• Written problem A:
According to the Ruby web scraping tutorial, which rows within the infobox's tbody does the script fetch?
• Written problem B:
From the Ruby web scraping tutorial, copy the stretch from "We use CSS selectors" through "the page's title." word for word.

# START OF Document excerpt

Web scraping can often seem like a daunting task, especially when dealing with complex websites with many different elements. However, using Ruby and the Nokogiri gem, we can simplify this task and scrape websites more effectively.
In this post, I will illustrate how to scrape Wikipedia to fetch specific elements from a webpage. Please remember that web scraping should always be done responsibly, in compliance with the website's terms of service.
Setting Up:
Firstly, you'll need to install the nokogiri
gem. You can do this with the following command: gem install nokogiri
.
The Code:
require 'nokogiri'
require 'open-uri'
def scrape_wikipedia(url)
document = Nokogiri::HTML(URI.open(url))
page_title = document.css('h1').first.text
puts "Page Title: #{page_title}"
infobox_vevent = document.css('.infobox.vevent')
infobox_title = infobox_vevent.css('.infobox-title.summary').text
puts "Infobox Title: #{infobox_title}"
tbody_tr_elements = infobox_vevent.css('tbody tr')
third_tr_element = tbody_tr_elements[2]
fourth_tr_element = tbody_tr_elements[3]
if third_tr_element && fourth_tr_element
third_label = third_tr_element.css('.infobox-label').text
third_data = third_tr_element.css('.infobox-data').text
puts "#{third_label}: #{third_data}"
fourth_label = fourth_tr_element.css('.infobox-label').text
fourth_data = fourth_tr_element.css('.infobox-data').text
puts "#{fourth_label}: #{fourth_data}"
end
end
scrape_wikipedia('https://en.wikipedia.org/wiki/Ruby_(programming_language)')
Code Breakdown:
The script above uses Ruby's open-uri
module and nokogiri
gem to scrape data from Wikipedia. The scrape_wikipedia
function receives a URL and fetches the HTML content from that URL. Nokogiri then parses this HTML content into a format we can work with in Ruby.
We use CSS selectors to target specific elements on the page. document.css('h1').first.text
fetches the text of the first h1 element, which is usually the page's title.
The 'infobox.vevent
' and 'infobox-title summary
' classes are used to fetch the infobox on Wikipedia pages, which generally holds summary information about the page's topic.
We also fetch specific rows within the infobox's tbody (the 3rd and 4th row) and extract the labels and data.
Conclusion:
And there you have it! A simple way to extract specific information from a Wikipedia page using Ruby and Nokogiri
.
Remember, while web scraping can be a powerful tool, it's essential to use it responsibly to respect the website's terms and resources.
Happy scraping!

# END OF Document excerpt
# START OF Material provided

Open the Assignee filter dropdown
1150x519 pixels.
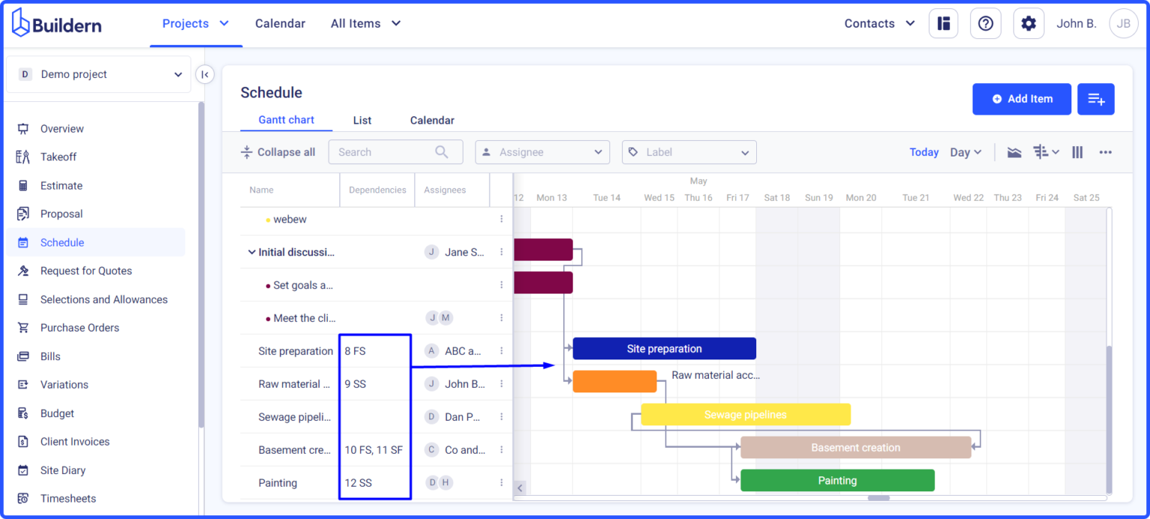(542, 152)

# END OF Material provided

• Complete response A:
The 3rd and 4th rows.

• Complete response B:
We use CSS selectors to target specific elements on the page. document.css('h1').first.text
fetches the text of the first h1 element, which is usually the page's title.